Guillaume Lebedel · · 10 min 
Comparing BM25, TF-IDF, and Hybrid Search for MCP Tool Discovery
Table of Contents
When you connect 20 MCP servers to an agent, tool definitions alone consume roughly 138,000 tokens. Each tool definition averages 150 tokens (name, description, JSON schema for inputs and outputs), and 916 tools across providers like Jira, GitHub, Salesforce, Gmail, and Slack add up to two-thirds of a 200K context window, before the agent has processed a single user query.
We benchmarked three search approaches for finding the right tool in that haystack: BM25, TF-IDF, and a hybrid of both. Here’s what we found across 2,700 test cases.

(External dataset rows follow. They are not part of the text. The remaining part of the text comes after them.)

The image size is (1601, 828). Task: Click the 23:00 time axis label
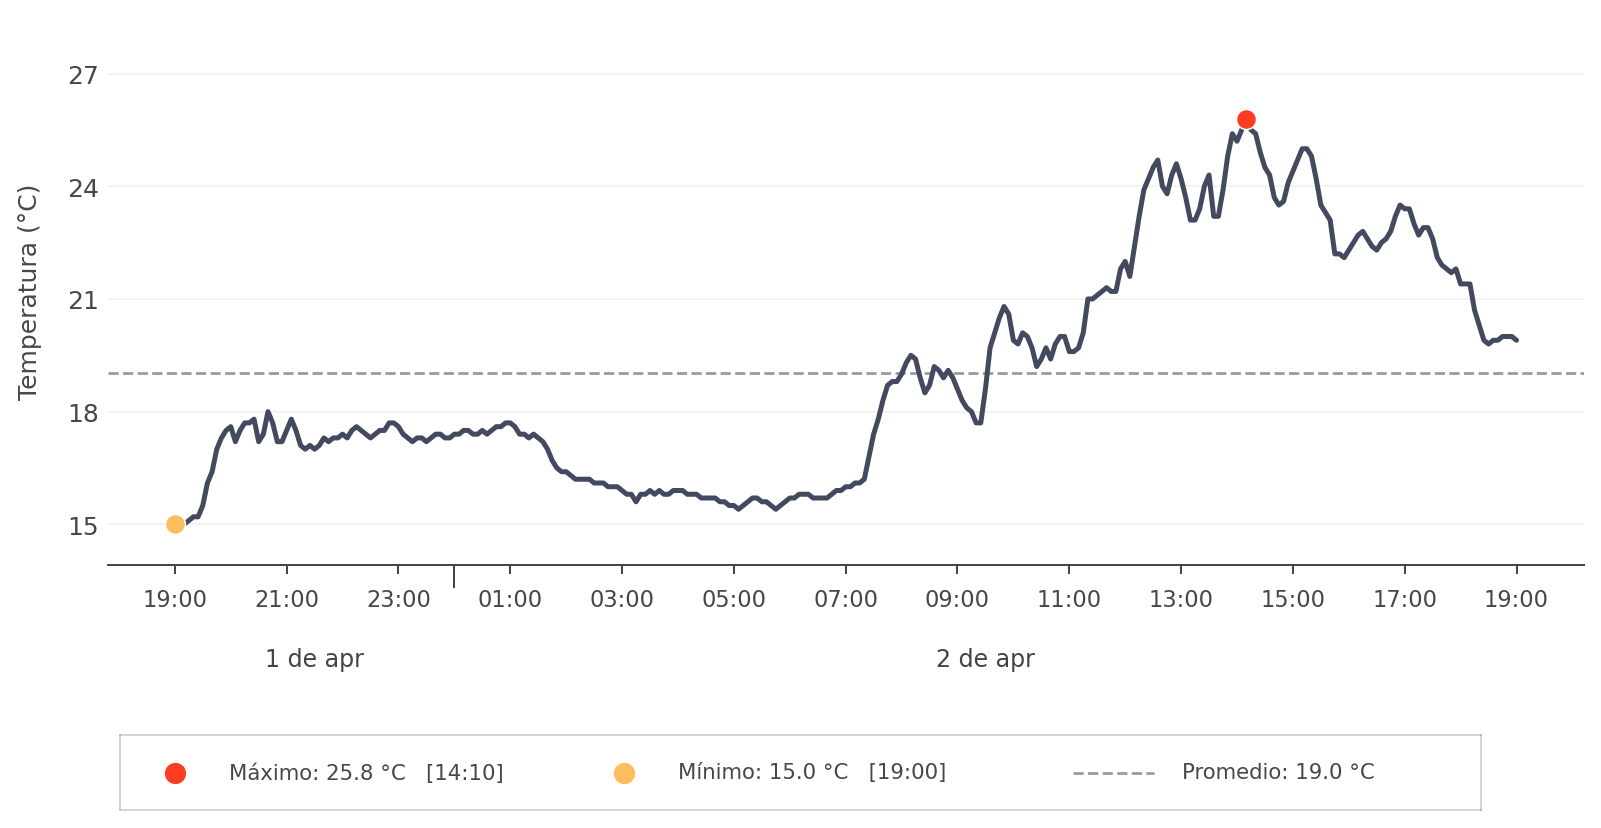coord(398,600)

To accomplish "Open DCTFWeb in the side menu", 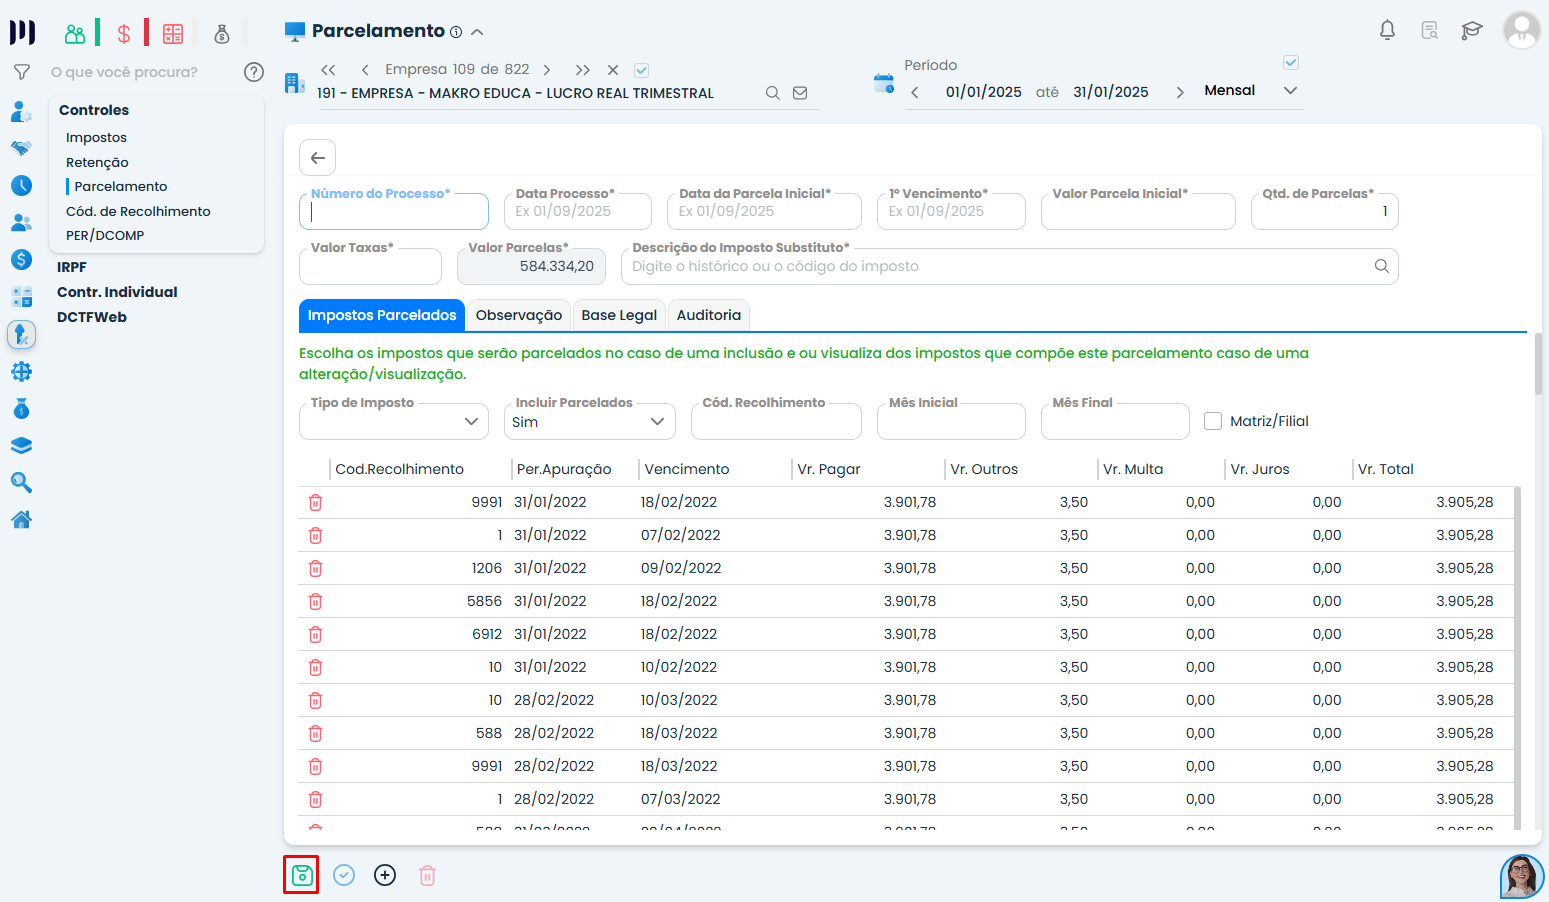I will tap(92, 317).
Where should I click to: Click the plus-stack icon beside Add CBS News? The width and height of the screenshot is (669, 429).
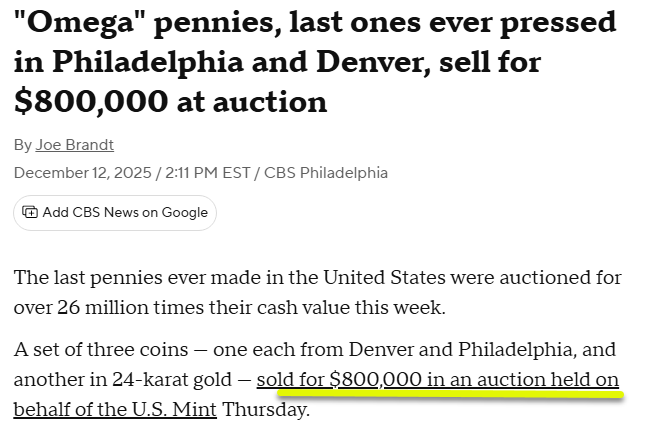pos(30,212)
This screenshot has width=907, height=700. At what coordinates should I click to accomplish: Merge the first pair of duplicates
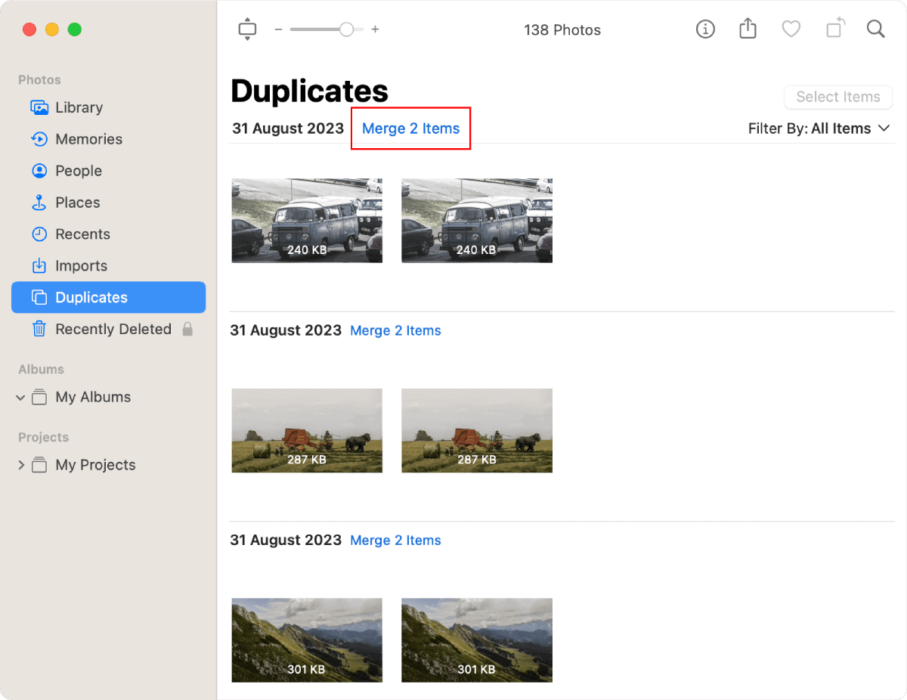410,128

The context cost of MCP tool definitions
Tool definitions scale linearly with the number of connected providers: 10 providers with 50 tools each costs 75K tokens, while 20 providers costs 150K. (We cover the broader context management problem in MCP Code Mode and the failure patterns that cause agents to exceed their context budgets in Agentic Context Engineering.) Factory.ai’s research on context utilization found that accuracy drops 30% when you pack a 128K context window full. LLMs also suffer from positional bias in tool selection, where tools listed earlier in the prompt get selected disproportionately, regardless of fit.
Developers on r/AI_Agents report the same pattern: “Once an agent has access to 5+ tools, accuracy drops.”
Progressive tool discovery: replacing 916 tools with 2
Replace 916 tools with 2:
// Instead of 916 tool definitions in context...
const metaTools = [
{
name: "search_tools",
description: "Search for relevant tools using a natural language query. Returns tool names, descriptions, and schemas.",
input_schema: {
type: "object",
properties: {
query: { type: "string", description: "Natural language description of the tool you need" },
limit: { type: "number", description: "Max results to return", default: 5 }
},
required: ["query"]
}
},
{
name: "execute_tool",
description: "Execute a previously discovered tool by name with the given arguments.",
input_schema: {
type: "object",
properties: {
tool_name: { type: "string" },
arguments: { type: "object" }
},
required: ["tool_name", "arguments"]
}
}
];Two tool definitions total roughly 300 tokens, down from 138K (a 460x reduction).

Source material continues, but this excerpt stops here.